=== Instructions to follow ===
Gather each line in the entries that includes the string "agent".

=== Source material ===

********************

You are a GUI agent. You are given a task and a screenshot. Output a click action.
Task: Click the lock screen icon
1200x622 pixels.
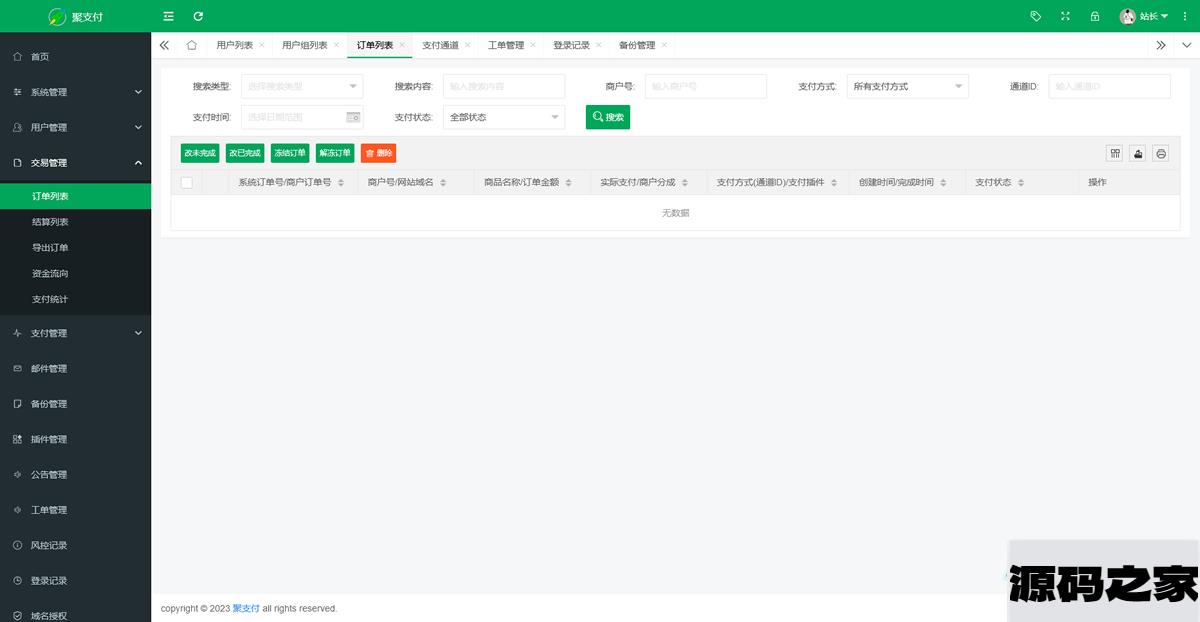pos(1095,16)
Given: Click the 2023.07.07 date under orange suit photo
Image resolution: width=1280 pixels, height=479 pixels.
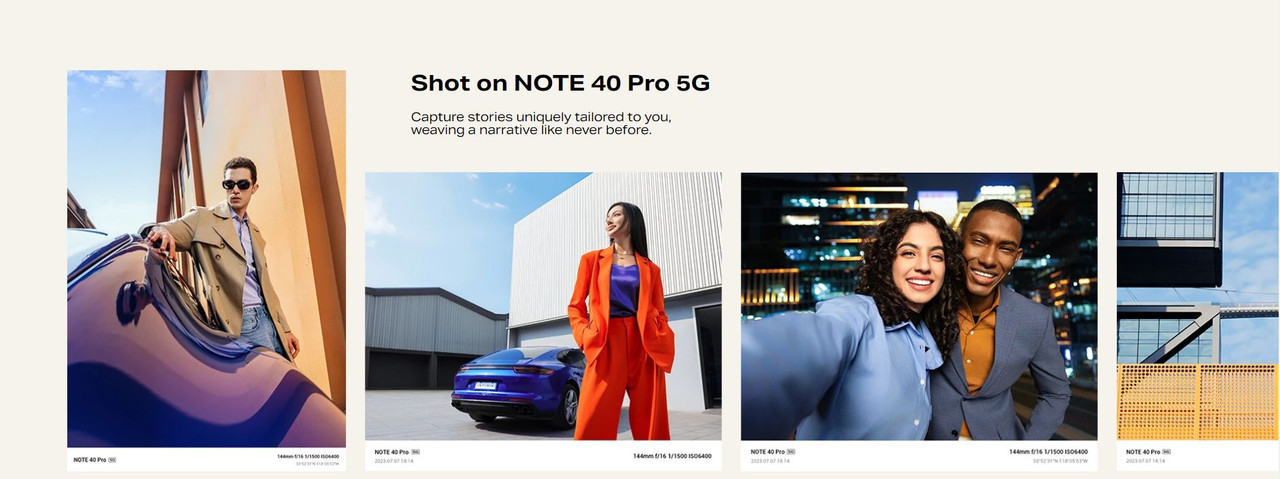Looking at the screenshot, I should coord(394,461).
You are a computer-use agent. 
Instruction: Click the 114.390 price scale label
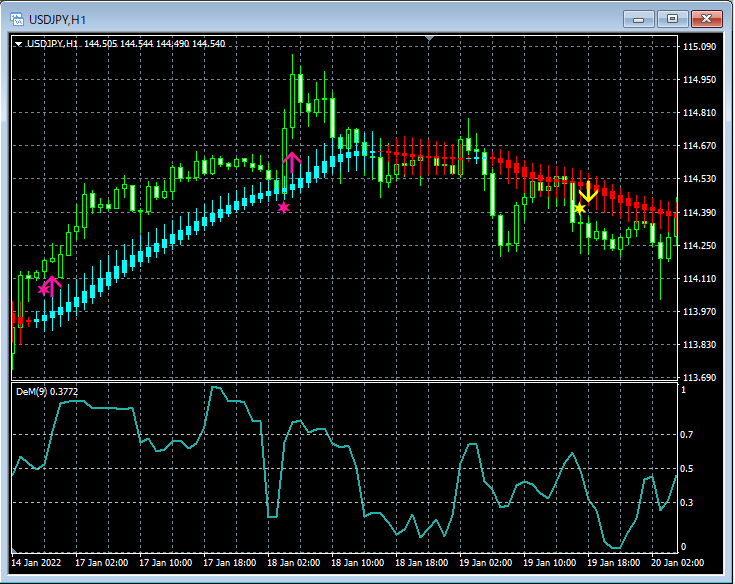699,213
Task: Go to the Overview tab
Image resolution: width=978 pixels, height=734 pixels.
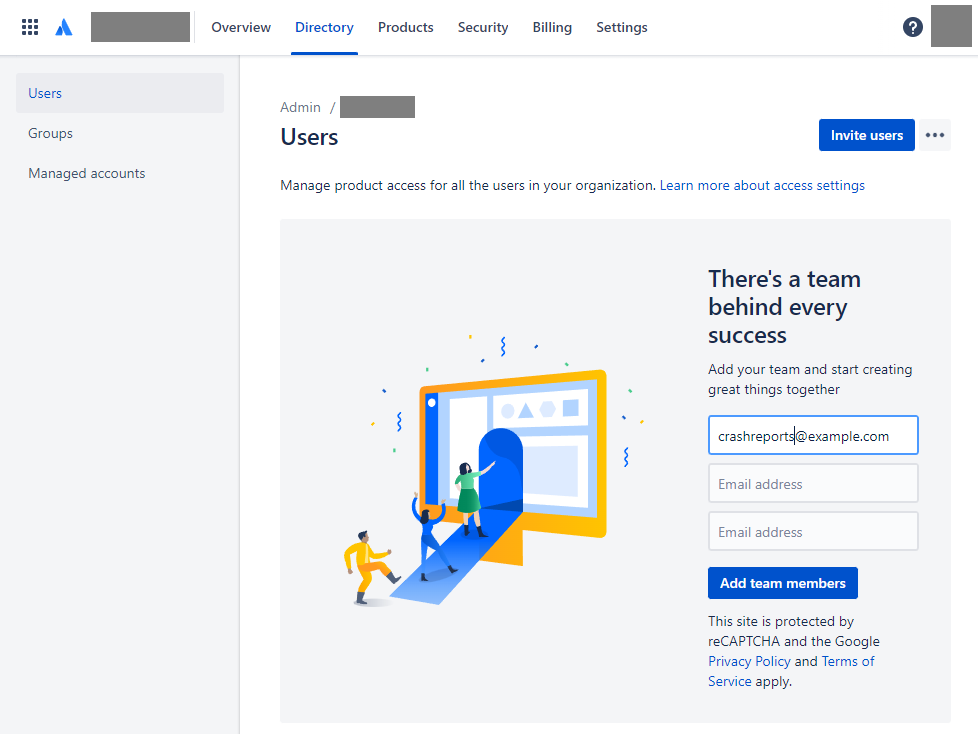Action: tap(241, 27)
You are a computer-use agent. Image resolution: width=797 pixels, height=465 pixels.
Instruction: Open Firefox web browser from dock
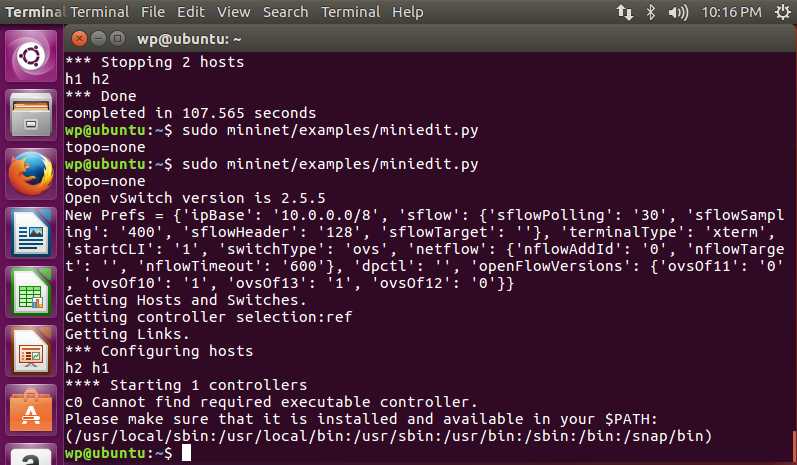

********************

=== Task output ===
You are a GUI agent. You are given a task and a screenshot. Output a click action.
You are a computer-use agent. 
You are a computer-use agent. Image resolution: width=797 pixels, height=465 pixels.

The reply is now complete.